Introduction: How to import an xml file to SQL Database and
how to parse the data ? In my last post I
demonstrated how to convert XML file to CSV file. Once we
have a CSV file we can import data either by Sql Server management studio import
task or by SSIS. Here I will demonstrate
a different approach in following two steps.
(1)Import XML data to SQL Database using OPENROWSET function
(2)Parse data using OPENXML function.
Steps:
(A) Get a XML File and save it.
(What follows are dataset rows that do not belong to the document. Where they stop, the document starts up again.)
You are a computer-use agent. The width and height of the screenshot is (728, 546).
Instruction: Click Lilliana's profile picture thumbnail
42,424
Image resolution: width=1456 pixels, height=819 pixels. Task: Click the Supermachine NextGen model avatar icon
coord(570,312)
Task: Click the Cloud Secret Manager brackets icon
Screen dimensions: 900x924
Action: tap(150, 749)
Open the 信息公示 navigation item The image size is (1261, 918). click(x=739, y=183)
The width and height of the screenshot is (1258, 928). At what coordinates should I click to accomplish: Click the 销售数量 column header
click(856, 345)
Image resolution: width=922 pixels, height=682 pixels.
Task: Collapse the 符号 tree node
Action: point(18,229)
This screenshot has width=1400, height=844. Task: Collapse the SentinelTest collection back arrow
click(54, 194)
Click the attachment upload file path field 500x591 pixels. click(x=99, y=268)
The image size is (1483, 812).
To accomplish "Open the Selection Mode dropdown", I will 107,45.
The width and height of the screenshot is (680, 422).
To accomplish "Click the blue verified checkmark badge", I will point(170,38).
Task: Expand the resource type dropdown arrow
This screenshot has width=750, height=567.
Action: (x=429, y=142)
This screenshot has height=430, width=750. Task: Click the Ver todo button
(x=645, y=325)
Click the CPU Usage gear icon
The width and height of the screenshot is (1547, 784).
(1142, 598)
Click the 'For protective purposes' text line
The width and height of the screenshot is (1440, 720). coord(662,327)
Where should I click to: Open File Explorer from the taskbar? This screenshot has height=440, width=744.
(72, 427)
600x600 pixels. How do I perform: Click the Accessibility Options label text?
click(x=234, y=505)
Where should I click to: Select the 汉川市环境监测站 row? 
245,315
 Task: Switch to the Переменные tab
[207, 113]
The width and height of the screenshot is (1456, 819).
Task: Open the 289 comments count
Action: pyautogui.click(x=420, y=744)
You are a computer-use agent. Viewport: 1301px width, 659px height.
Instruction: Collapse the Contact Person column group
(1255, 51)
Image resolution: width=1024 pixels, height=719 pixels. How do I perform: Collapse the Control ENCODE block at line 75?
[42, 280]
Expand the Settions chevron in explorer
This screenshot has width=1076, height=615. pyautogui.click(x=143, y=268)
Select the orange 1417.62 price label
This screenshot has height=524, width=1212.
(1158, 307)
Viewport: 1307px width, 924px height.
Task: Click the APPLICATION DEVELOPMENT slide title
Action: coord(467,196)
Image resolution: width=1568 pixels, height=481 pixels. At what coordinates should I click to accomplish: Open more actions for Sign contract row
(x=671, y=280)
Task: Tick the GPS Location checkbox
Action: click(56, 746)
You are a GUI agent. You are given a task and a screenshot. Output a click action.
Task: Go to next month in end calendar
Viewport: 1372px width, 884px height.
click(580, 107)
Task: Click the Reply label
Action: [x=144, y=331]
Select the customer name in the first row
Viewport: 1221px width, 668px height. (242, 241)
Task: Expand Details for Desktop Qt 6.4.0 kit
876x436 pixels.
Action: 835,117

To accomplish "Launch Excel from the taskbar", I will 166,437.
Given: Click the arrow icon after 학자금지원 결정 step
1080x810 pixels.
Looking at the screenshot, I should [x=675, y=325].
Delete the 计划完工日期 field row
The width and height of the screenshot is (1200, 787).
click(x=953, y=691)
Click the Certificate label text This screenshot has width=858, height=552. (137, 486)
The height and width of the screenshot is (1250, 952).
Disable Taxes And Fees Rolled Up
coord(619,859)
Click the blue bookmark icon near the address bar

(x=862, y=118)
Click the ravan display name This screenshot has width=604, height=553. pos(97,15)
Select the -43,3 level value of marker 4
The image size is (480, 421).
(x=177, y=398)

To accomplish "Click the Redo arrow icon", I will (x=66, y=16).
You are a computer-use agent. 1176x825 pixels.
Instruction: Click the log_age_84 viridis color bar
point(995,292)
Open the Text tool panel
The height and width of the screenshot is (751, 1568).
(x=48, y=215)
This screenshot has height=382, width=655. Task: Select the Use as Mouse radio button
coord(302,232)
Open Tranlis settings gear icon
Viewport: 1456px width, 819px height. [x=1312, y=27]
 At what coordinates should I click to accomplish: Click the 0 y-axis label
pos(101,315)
Here is a dummy xml file (blSurvey.xml) that I
am going to import to SQL Database.
<?xml version="1.0" encoding="iso-8859-1" ?>
<HEADER>
<SURVEYDATA>
<SURVEY_ID>1234567</SURVEY_ID>
<CLIENT_ID>6666</CLIENT_ID>
<SERVICE>MD</SERVICE>
<RECDATE>2013-02-18</RECDATE>
<DISDATE>2012-02-13</DISDATE>
<ANALYSIS>
<RESPONSE>
<VARNAME>A1</VARNAME>
<VALUE>4</VALUE>
</RESPONSE>
<RESPONSE>
<VARNAME>A14</VARNAME>
<VALUE>5</VALUE>
</RESPONSE>
<RESPONSE>
<VARNAME>CP1</VARNAME>
<VALUE>5</VALUE>
</RESPONSE>
</ANALYSIS>
<DEMOGRAPHICS>
<RESPONSE>
<VARNAME>AGE</VARNAME>
<VALUE>56</VALUE>
</RESPONSE>
<RESPONSE>
<VARNAME>BARCODE</VARNAME>
<VALUE>1</VALUE>
</RESPONSE>
<RESPONSE>
<VARNAME>COMPLETE</VARNAME>
<VALUE>YES</VALUE>
</RESPONSE>
</DEMOGRAPHICS>
<HCAHPS>
<RESPONSE>
<VARNAME>CG_1</VARNAME>
<VALUE>Yes</VALUE>
</RESPONSE>
<RESPONSE>
<VARNAME>CG_11</VARNAME>
<VALUE>No</VALUE>
</RESPONSE>
</HCAHPS>
</SURVEYDATA>
<SURVEYDATA>
<SURVEY_ID>678910</SURVEY_ID>
<CLIENT_ID>5555</CLIENT_ID>
<SERVICE>MD</SERVICE>
<RECDATE>2013-01-18</RECDATE>
<DISDATE>2012-01-12</DISDATE>
<ANALYSIS>
<RESPONSE>
<VARNAME>A1</VARNAME>
<VALUE>5</VALUE>
</RESPONSE>
<RESPONSE>
<VARNAME>A14</VARNAME>
<VALUE>5</VALUE>
</RESPONSE>
<RESPONSE>
<VARNAME>CP1</VARNAME>
<VALUE>5</VALUE>
</RESPONSE>
</ANALYSIS>
<DEMOGRAPHICS>
<RESPONSE>
<VARNAME>AGE</VARNAME>
<VALUE>44</VALUE>
</RESPONSE>
<RESPONSE>
<VARNAME>BARCODE</VARNAME>
<VALUE>1</VALUE>
</RESPONSE>
<RESPONSE>
<VARNAME>DISTRIB</VARNAME>
<VALUE>Paper</VALUE>
</RESPONSE>
</DEMOGRAPHICS>
<HCAHPS>
<RESPONSE>
<VARNAME>CG_1</VARNAME>
<VALUE>Yes</VALUE>
</RESPONSE>
<RESPONSE>
<VARNAME>CG_11</VARNAME>
<VALUE>No</VALUE>
</RESPONSE>
<RESPONSE>
<VARNAME>CG_13</VARNAME>
<VALUE>Always</VALUE>
</RESPONSE>
</HCAHPS>
</SURVEYDATA>
</HEADER>
(B) Create a table and use OPENROWSET
method to load the data. Here is the script.
I saved the above file as
blSurvey.xml in my c drive. Change your file name and location.
I created a table called
tmp_surveydata and imported blSurvey.xml as XML data type.
--create table--
CREATE TABLE tmp_surveydata
(
Id INT
IDENTITY PRIMARY
KEY,
XMLData XML, --load data as XML data type
LoadedDateTime DATETIME
)
--Load data
INSERT INTO tmp_surveyData(XMLData, LoadedDateTime)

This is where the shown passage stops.